Prohibited Practices (Unacceptable Risk)
Some AI applications are banned outright. These include:
Subliminal manipulation: AI systems that deploy subliminal techniques to materially distort behavior in ways that cause harm. Note the qualifier—persuasive AI isn't banned, manipulative AI that causes harm is.
Exploitation of vulnerabilities: Systems that target people's age, disability, or social/economic situation to materially distort their behavior.
Social scoring: Government use of AI to evaluate citizens based on social behavior or personal characteristics for purposes unrelated to the context in which data was collected.
Real-time biometric identification: With narrow exceptions for law enforcement (and even then, heavily restricted).
Emotion inference in workplace/education: AI systems that infer emotions in workplaces or educational institutions, except for safety/medical purposes.
Most enterprise AI deployments don't touch these categories. If yours does, the answer is simple: stop. There's no compliance path for prohibited practices.
High-Risk AI Systems
This is where the substantial obligations live. High-risk AI includes:
| Domain | Examples of High-Risk Use |
|---|---|
| Biometrics | Remote biometric identification, biometric categorization |
| Critical Infrastructure | Safety components in water, gas, heating, electricity management |
| Education | Admission decisions, learning assessment, behavior monitoring |
| Employment | Recruitment, promotion decisions, task allocation, performance monitoring |
| Essential Services | Credit scoring, insurance pricing, emergency services dispatch |
| Law Enforcement | Risk assessment, polygraphs, evidence evaluation |
| Migration | Asylum applications, visa processing, border control |
| Justice | Sentencing assistance, case research, alternative dispute resolution |
If your AI system makes or informs decisions in these domains, you're likely in high-risk territory. The full list is in Annex III of the regulation—check it against your deployment inventory.
Limited Risk (Transparency Obligations)
AI systems that interact with people, generate content, or perform emotion/biometric detection have transparency obligations. Users must be informed they're interacting with AI. Deepfakes must be labeled. This is disclosure, not prohibition.
Minimal Risk
Everything else. Most general-purpose enterprise AI—document summarization, code assistance, search enhancement—falls here. No specific obligations beyond general product safety law.
What High-Risk Actually Requires
If you're deploying high-risk AI, here's what you need:
1. Risk Management System
You need a documented risk management process that identifies, analyzes, and mitigates risks throughout the AI system lifecycle. This isn't a one-time assessment—it's continuous monitoring with documented review cycles.

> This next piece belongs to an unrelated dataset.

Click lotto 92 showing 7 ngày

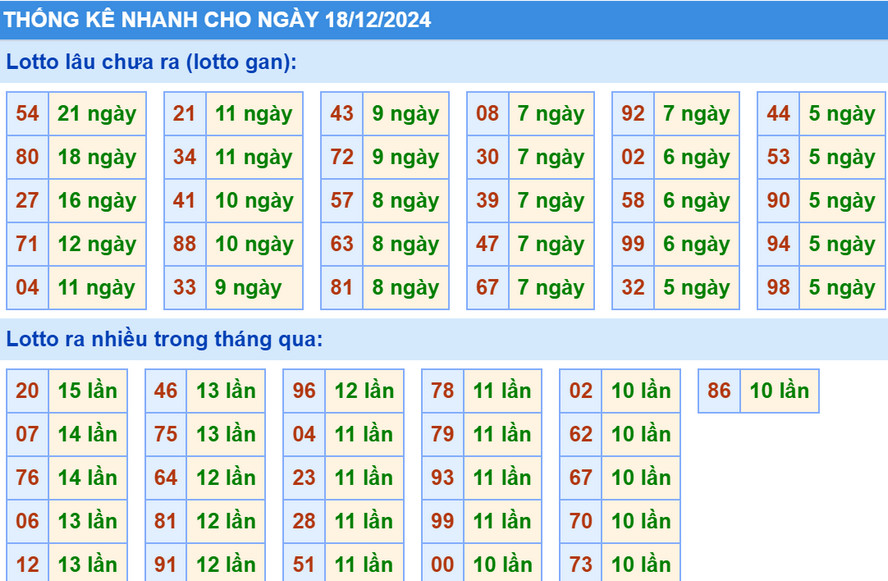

Architectural implication: Build telemetry into your AI systems from day one. You can't manage risks you can't observe. Log predictions, track outcomes, monitor for drift. The infrastructure for risk management must be part of the system, not bolted on later.
2. Data Governance
Training, validation, and testing datasets must be subject to appropriate governance practices. This includes examination for biases, gaps, and quality issues. Datasets must be "relevant, representative, free of errors and complete."

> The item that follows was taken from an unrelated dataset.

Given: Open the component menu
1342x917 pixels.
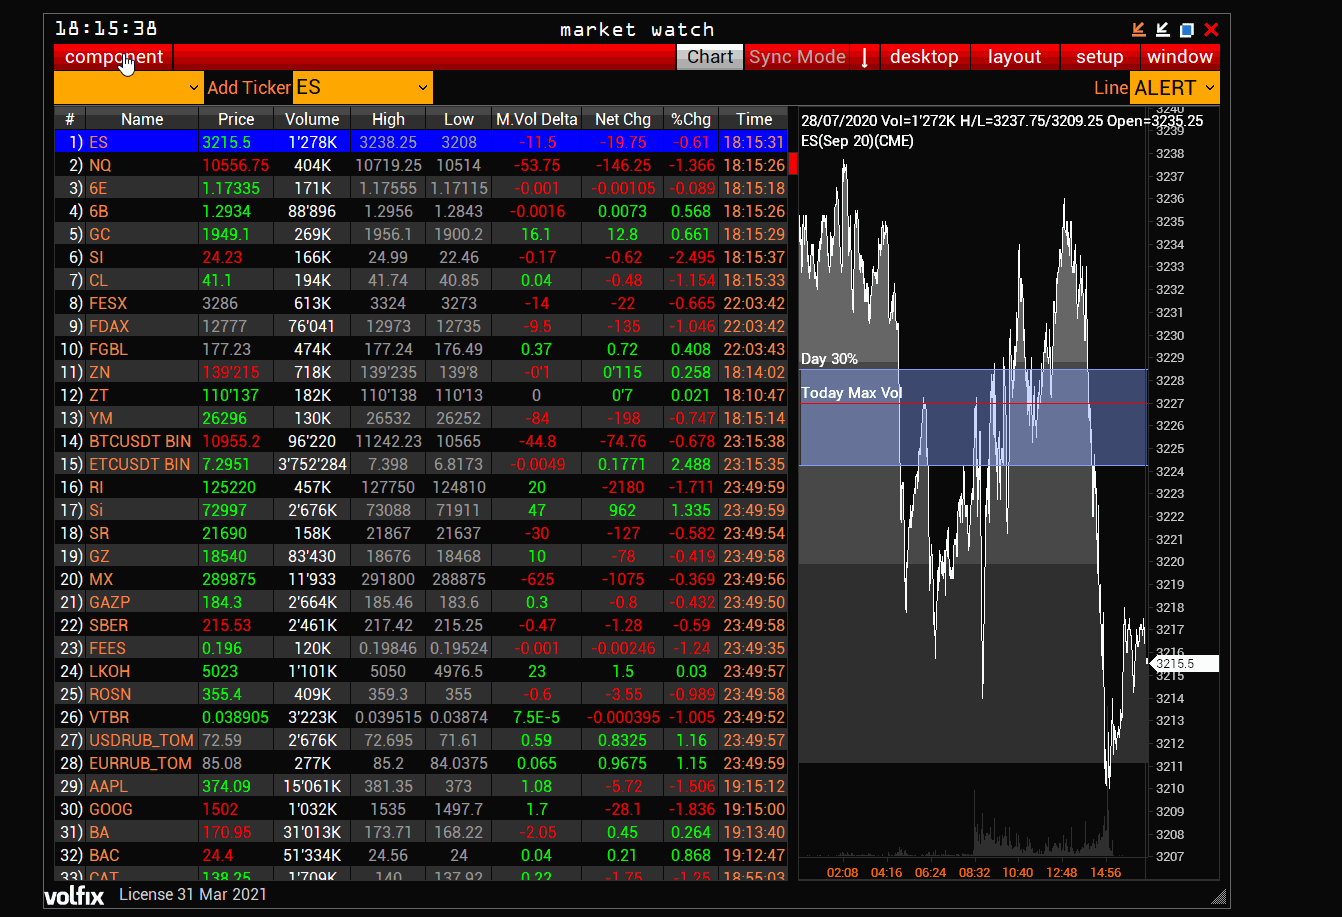Looking at the screenshot, I should coord(113,57).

Architectural implication: Data lineage is mandatory. You need to know where your training data came from, how it was processed, and what quality checks were applied. This is easier with sovereign data infrastructure where you control the full pipeline.
The API problem: When you use cloud AI APIs, you often don't know what training data was used. This creates a compliance gap for high-risk applications. Sovereign models with documented training provenance are easier to justify to regulators.

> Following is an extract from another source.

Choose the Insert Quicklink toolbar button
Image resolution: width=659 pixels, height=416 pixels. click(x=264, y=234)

3. Technical Documentation
You must maintain technical documentation that demonstrates compliance before placing the system on the market. This includes system architecture, design specifications, training methodologies, testing procedures, and risk assessments.
Architectural implication: Document as you build. Retrofitting documentation to existing systems is expensive and error-prone. Build documentation generation into your development pipeline.
4. Record-Keeping
High-risk AI systems must enable automatic recording of events (logs) throughout their lifecycle. Logs must be retained for periods appropriate to the use case—typically at least as long as the system is in use.
Architectural implication: Logging infrastructure must be immutable, tamper-evident, and retention-aware. Consider append-only storage, cryptographic verification, and automated retention policies. This is another area where sovereign infrastructure provides control cloud APIs cannot.
5. Transparency
Users must receive information about the AI system's capabilities, limitations, and risks in a clear and accessible manner. For systems that interact with people, the AI nature must be disclosed.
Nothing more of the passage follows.